The Trust first became involved in this case when the Welsh Consultant was contacted by the English Consultant’s team in October 2006 to take over Miss S’s care. The Welsh Consultant refused. He argues that this was because his team lacked the resources and expertise to treat a patient suffering from advanced anorexia nervosa. While I note the constraints the Welsh Consultant faced, I am concerned that he refused to become involved in October 2006 because, as the Adviser has pointed out, Miss S’s main problem at that time appeared to be depression, a condition that it would have been reasonable to expect the Welsh Consultant to manage on an in-patient ward.
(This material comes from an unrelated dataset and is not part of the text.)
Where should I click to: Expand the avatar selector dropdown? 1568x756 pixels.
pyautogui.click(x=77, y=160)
While the Welsh Consultant has said that the impression he received from the English Consultant during their telephone conversation on 31 October 2006 was that the anorexia was more serious (paragraphs 65 and 67), this is not supported by the English Consultant’s letter to him of the same date (paragraph 26), which suggests that the depression was the most serious issue at that time. On balance, taking into account the information which was apparently available at the time to the Welsh Consultant, I conclude (having taken account of the professional advice I received) that it was not clinically reasonable for the transfer request to be refused outright in October 2006. That was a failure to provide a service. That said, I recognise that by December 2006, when Miss S’s condition had deteriorated and it was clear that the main problem was now her eating disorder, it would not have been clinically reasonable for the Welsh Consultant to have taken over her care.
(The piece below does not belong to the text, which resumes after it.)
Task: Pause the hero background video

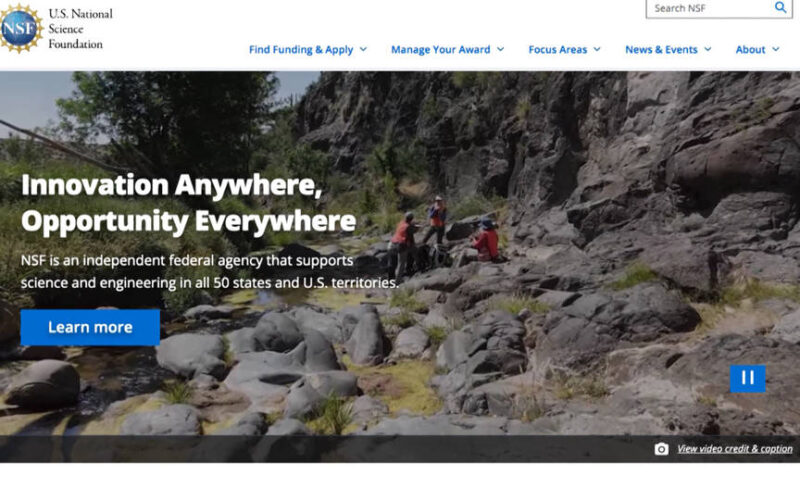Action: click(x=747, y=378)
I am not, therefore, critical of his decision not to agree to the transfer of Miss S at that stage. In view of the failure to provide a service which I have identified, and the consequent injustice or hardship identified later in this report, I uphold the complaint against the Trust.
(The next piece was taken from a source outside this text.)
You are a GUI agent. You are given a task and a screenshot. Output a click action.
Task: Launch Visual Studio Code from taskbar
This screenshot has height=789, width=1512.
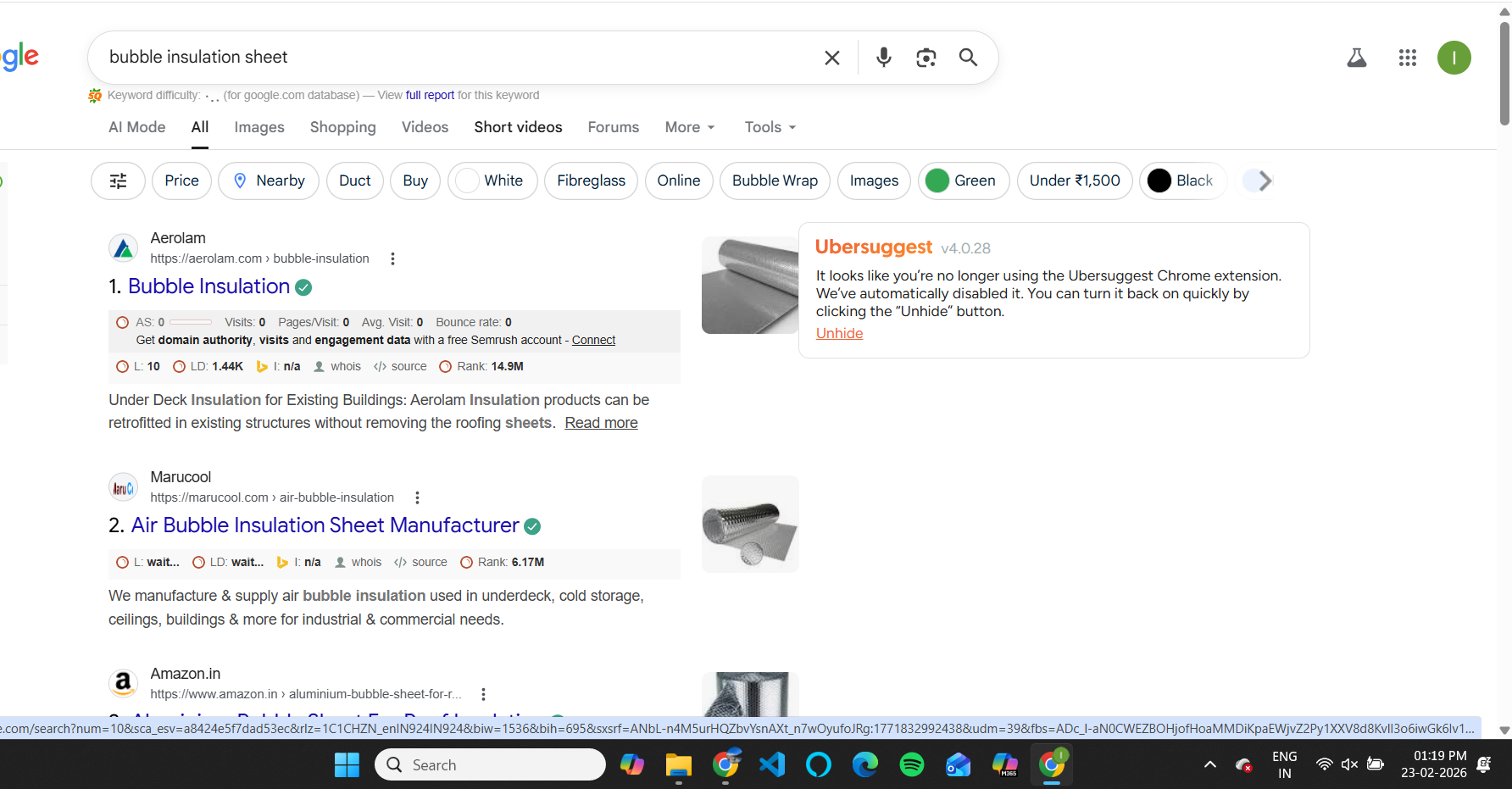pos(772,764)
I am concerned, also, about the level of provision for eating disorder patients in the Trust’s area. The Adviser has commented that this is surprising given that the Trust covers a population of around 500,000. I note that eating disorders are not unusual, and the Trust should ensure that there are adequate services available for patients suffering from them. The changes which have occurred since this complaint was made, outlined in the Trust’s response to our enquiries, seem a reasonable step forward, and in particular should help manage negotiations with HCW about eating disorder patients who require in-patient treatment. That said, I share the Adviser’s concerns that the service for eating disorder patients is limited, and I note the Trust’s own statement that while it does provide an out-patient service for patients suffering from anorexia nervosa, this is limited and does not receive specific funding.